Weird how all these anti-communists just happen to also be fascist butchers
anti-semitism in my reactionary anti-communism it's more likely than you think
Love blaming the Soviets for the Lithuanians "forgetting" that they rounded up and killed Jews.
That monster, Joseph Stalin, used his big spoon to scoop the memories out of our brains.
Lithuania is like many other countries that spent 50 years under Soviet occupation. During this time, there was a deep freeze on the truth: Lithuanians were only allowed to talk about how many Soviet citizens were killed during World War II. References to Jewish victims were scrubbed away by the occupiers. I would like to think that if Lithuania had been a free and independent nation after World War II, it might have acknowledged its own role in the Holocaust
bruh
yes I'm sure the nazi collaborators would have taken a less anti-semitic line than the people who liberated Auschwitz
It's as if considering Jews to be their own nationality apart from their German/Polish/Soviet citizenship might be a little... antisemitic?

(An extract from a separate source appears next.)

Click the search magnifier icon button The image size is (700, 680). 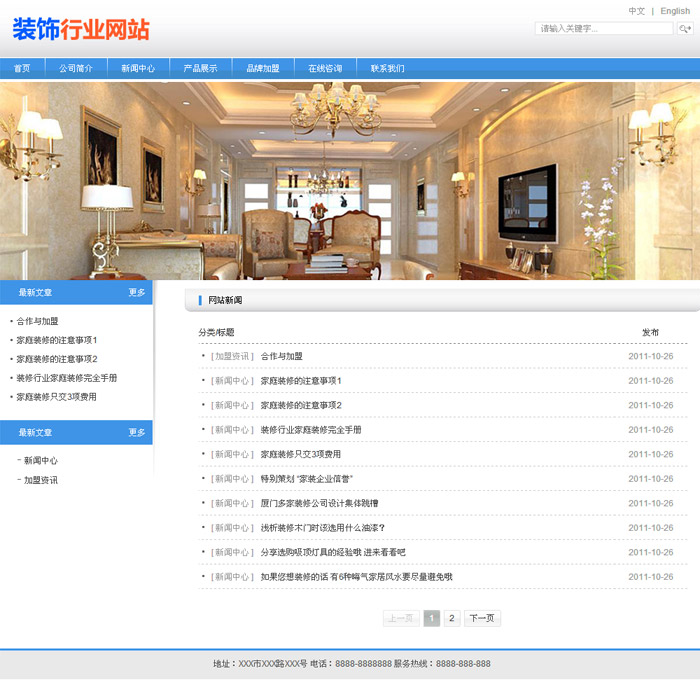coord(685,29)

Suddenly, I no longer had any idea who my grandfather was, what Lithuania was, and how my own story fit in. How could I reconcile two realities? Was Jonas Noreika a monster who slaughtered thousands of Jews or a hero who fought to save his country from the Communists? Those questions began a journey that led me to understand the power of the politics of memory and the importance of getting the recounting right, even at great personal cost. I concluded that my grandfather was a man of paradoxes, just as Lithuania — a country caught between the Nazi and Communist occupations during World War II, then trapped behind the Iron Curtain for the next 50 years — is full of contradictions.
unironically doing "Lithuania is a land of contrasts" but to excuse the nazis
So in other words, you won’t move on
Suddenly, I no longer had any idea who my grandfather was, what Lithuania was, and how my own story fit in. How could I reconcile two realities? Was Jonas Noreika a monster who slaughtered thousands of Jews or a hero who fought to save his country from the Communists?

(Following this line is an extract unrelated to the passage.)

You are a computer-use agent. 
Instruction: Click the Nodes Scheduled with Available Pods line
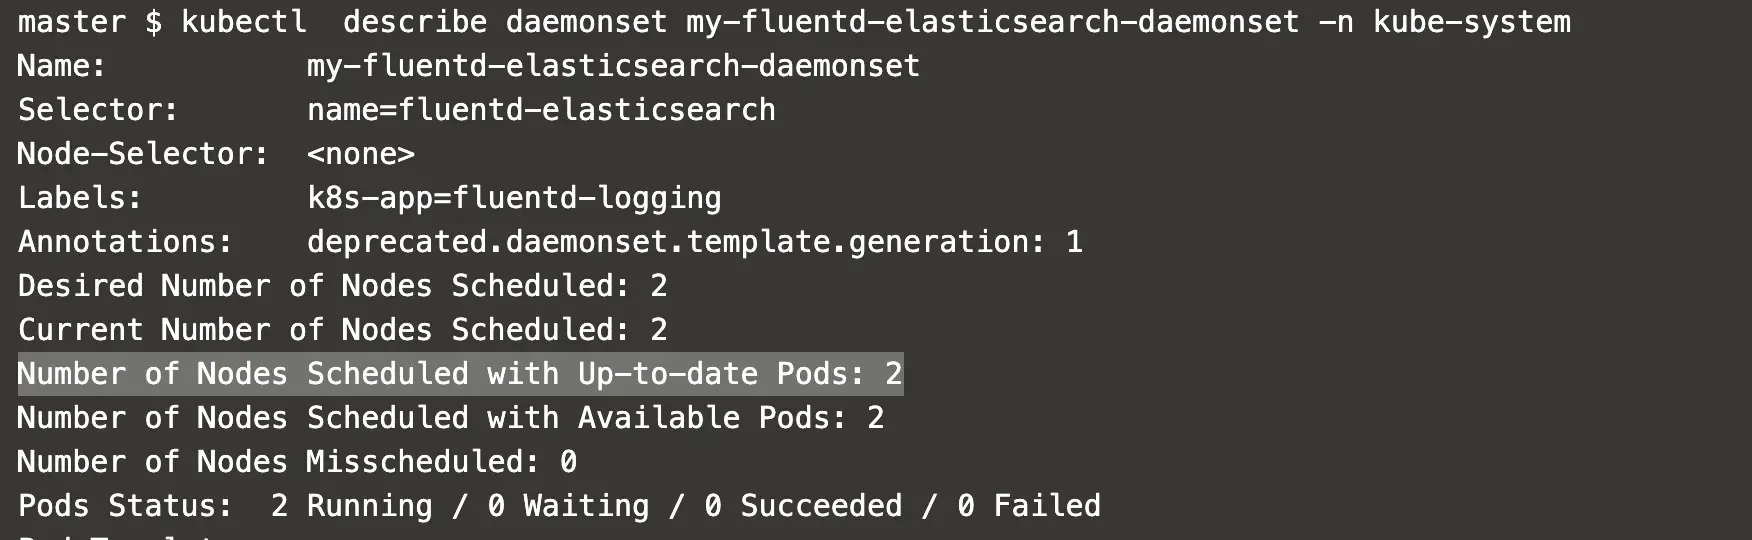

Feel like one of these is worst than the other if you claim to not be a fascist
Pretty much every country in Europe is the same. All of them were totally on board with "the crusade" until the train derailed and suddenly they all had belonged to La Resistance all along.
Looked around and this got posted on /r/europe when it was published, comments as bad as you'd expect
Par for the :reddit-logo: course over there. This whole Ukriane bit has been en eye opener for me on Europe.
- My grandfather fought the communists
- my grandfather was a nazi
you repeat yourself
The only Lithuanian people I've ever known were unabashed Nazis, straight up 4chan caricatures in real life, so this doesn't surprise me.
In honor of this brave author, who has apparently never read a book, I am going to also not read this dogshit article.
Comments here do the article justice. Posted it because Lithuanian president seems to not give a fuck qbout nuclear Armageddon and has a hard on for article 5. So I wondered if they have a hard on about Nazis too. Yadda yadda Lithuanian Bandera.
Yeah. Appreciate the post for the same reasons. But the excerpts in the comments here were more than enough to dissuade me from actually reading the whole thing and getting myself all riled up on a Friday night. I don’t understand how you could be interested enough in history to write an article like this but also be so clueless about it as to think the Nazis and anti communists in Eastern Europe were not the same people.
It's always the fucking Americans (and Canadians) whose families fled after WWII for... reasons.
Ma'am, by executing your grandfather and those like him, the USSR was trying to bring your nasty little country a bit closer to moral redemption. Show some gratitude.